1995 - 2001 ~ Colac District Football Umpiring Association Inc

Post by Laneth » 2:56 pm - Wed Aug 08, 2018

When I was barely 12, the decision was made that I needed to get out of my head and start learning not only social skills but to do something that would get/keep me fit and make me some money.

Since playing country footy - indeed, any sport at all at that level - carried fees to pay, not to get paid, the idea of becoming a football umpire was put onto the table. And by put on the table, I mean it wasn't really a discussion, more a thing that I was going to do regardless.
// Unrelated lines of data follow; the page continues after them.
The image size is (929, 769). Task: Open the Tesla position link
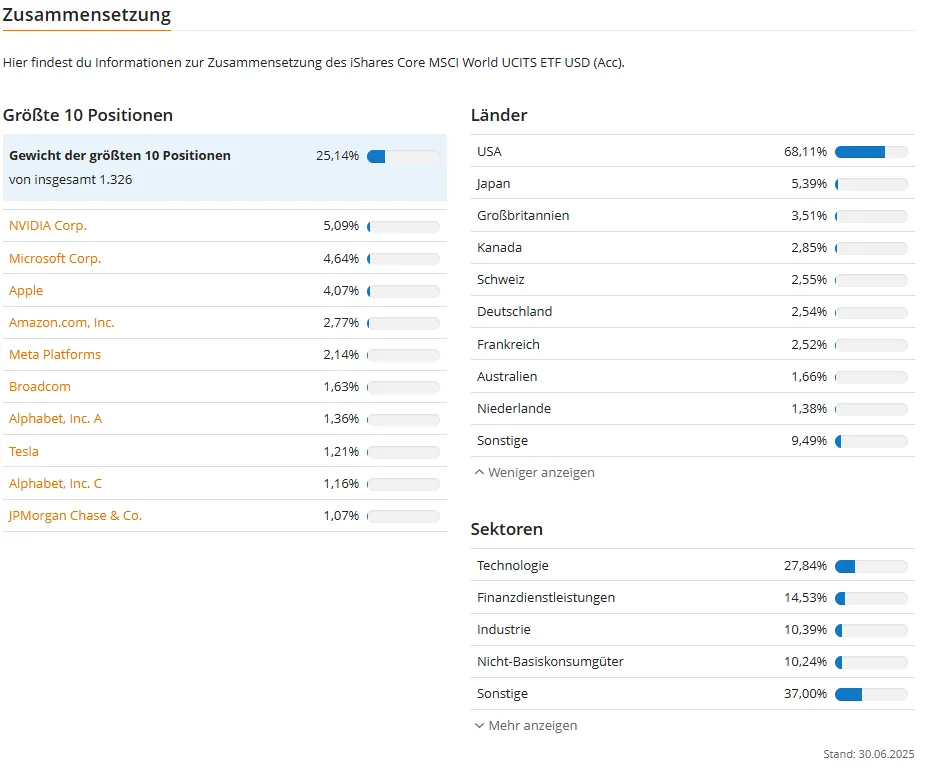point(24,451)
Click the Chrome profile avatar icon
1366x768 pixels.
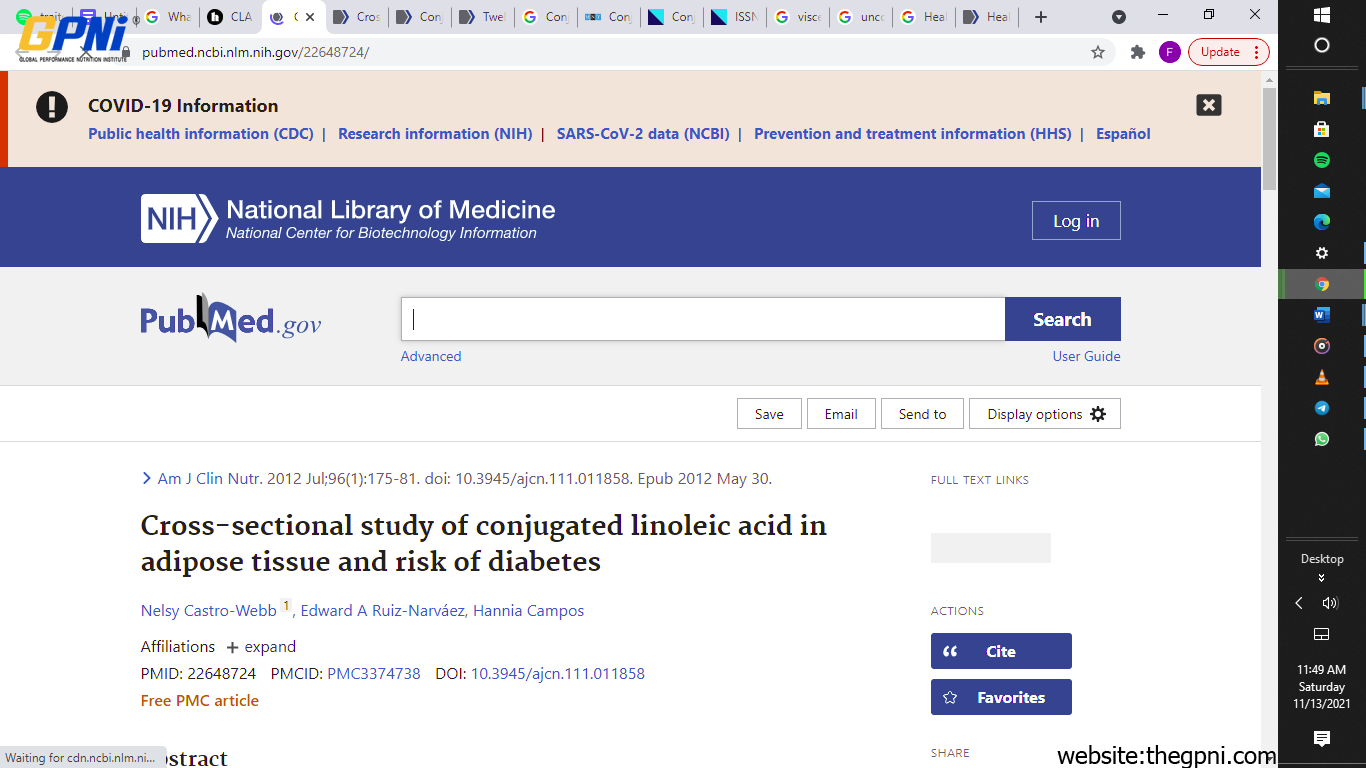[1169, 52]
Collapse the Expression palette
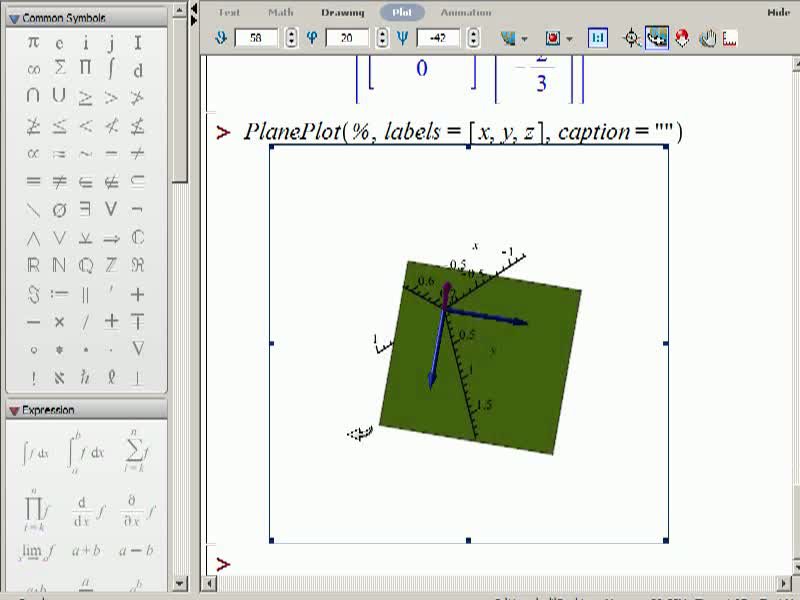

You can probably tell by the tone of my writing that I'm still not entirely impressed with the decision being made for me, and that it was enforced for almost seven years, but all that aside it did actually teach me a lot.

Back to the beginning...

Australian Rules Football is a type of ball game reminiscent of a cross between rugby and soccer (true football), and is played at both the local amateur level right on up to the national professional level - "AFL" = Australian Football League.

Living in country Victoria, there is an umpiring association called "Colac & District Football Umpires Association Incorporated" (CDFUA Inc) and they serviced three tiers of footy leagues in Western Victoria: Hampden Football League, Colac and District Football League, and Heytesbury Football League (no longer active)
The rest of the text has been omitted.